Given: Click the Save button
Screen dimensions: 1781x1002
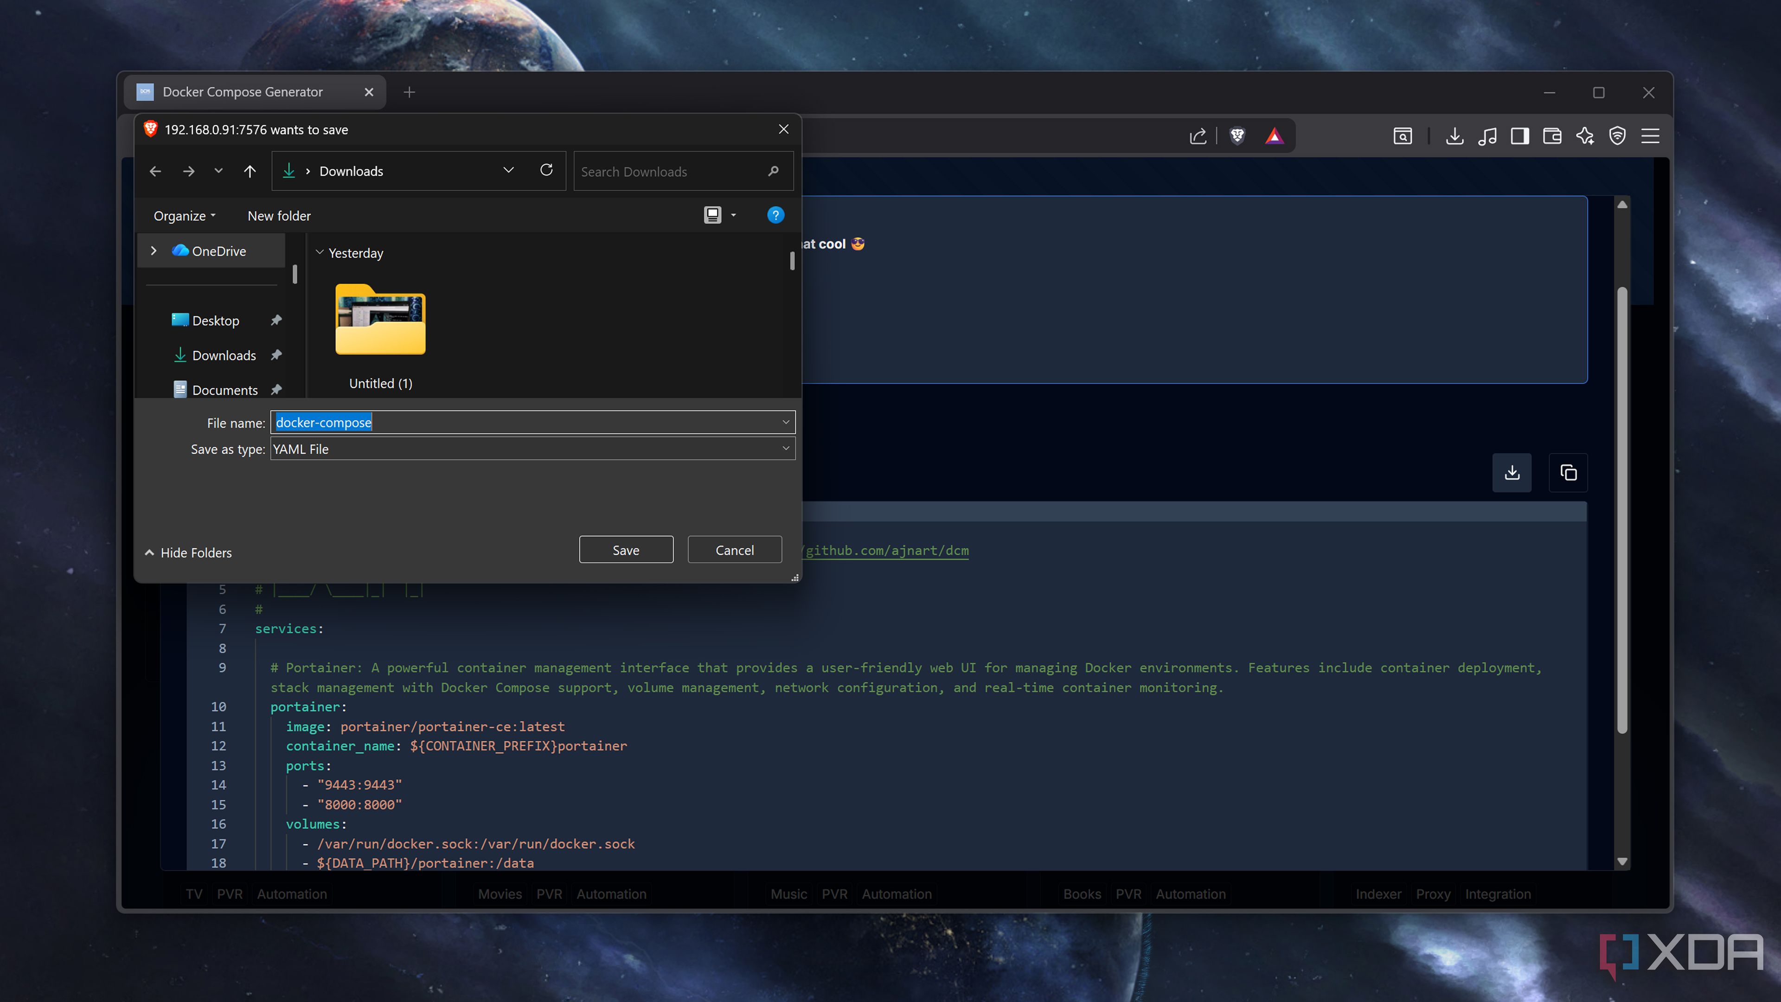Looking at the screenshot, I should click(x=625, y=550).
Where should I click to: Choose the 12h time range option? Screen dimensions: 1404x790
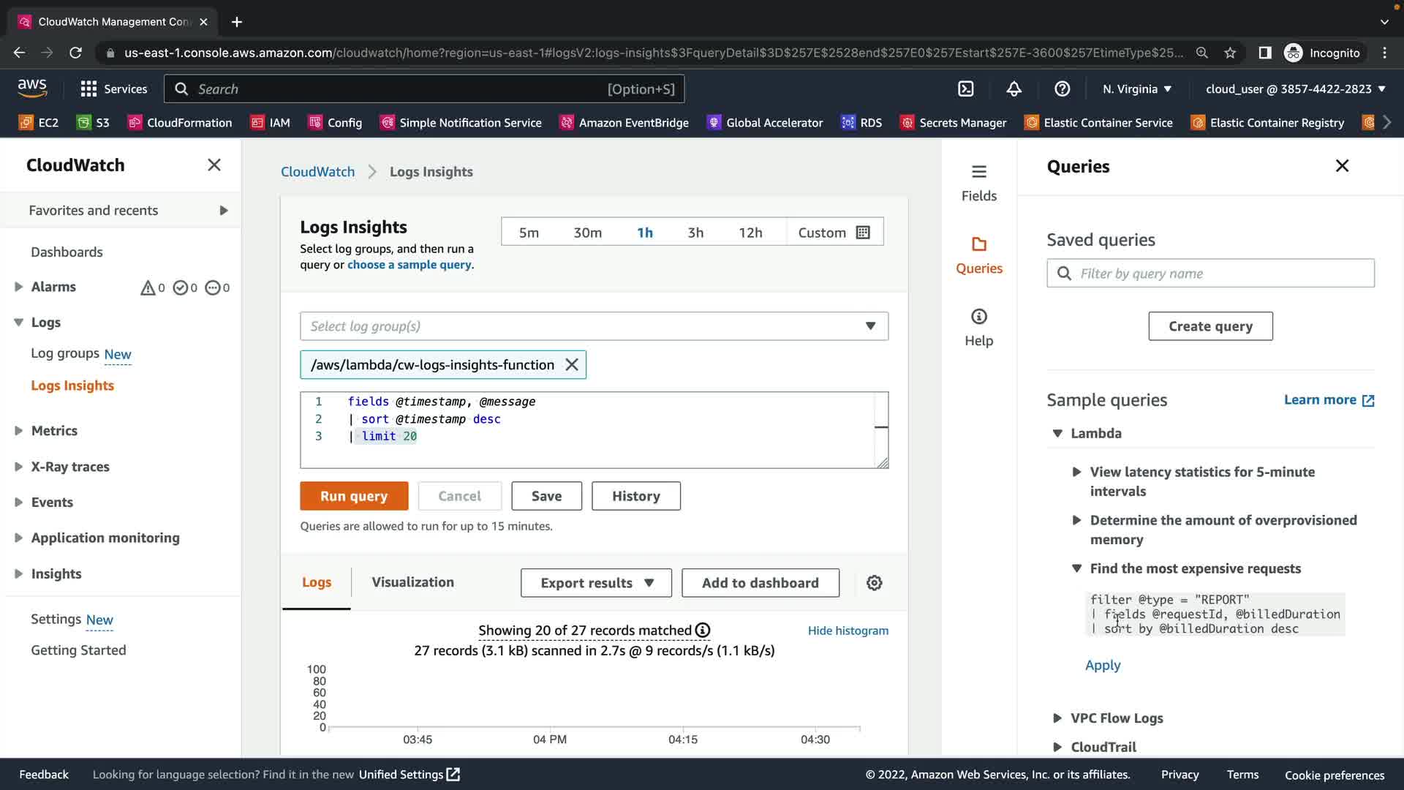pyautogui.click(x=750, y=233)

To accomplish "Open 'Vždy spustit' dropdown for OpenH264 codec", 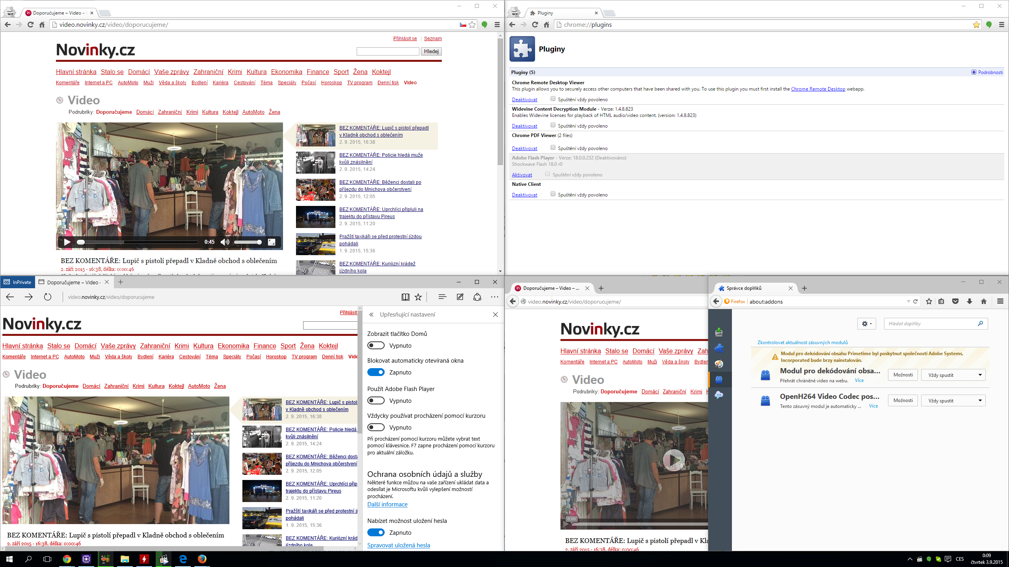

====

With the pictures excluded, restate the material exactly as it stands.

## Response area
Given: Click the Save button
Screen dimensions: 1781x1002
Looking at the screenshot, I should click(x=625, y=550).
Where should I click to: Choose the 12h time range option? Screen dimensions: 1404x790
pyautogui.click(x=750, y=233)

To accomplish "Open 'Vždy spustit' dropdown for OpenH264 codec", 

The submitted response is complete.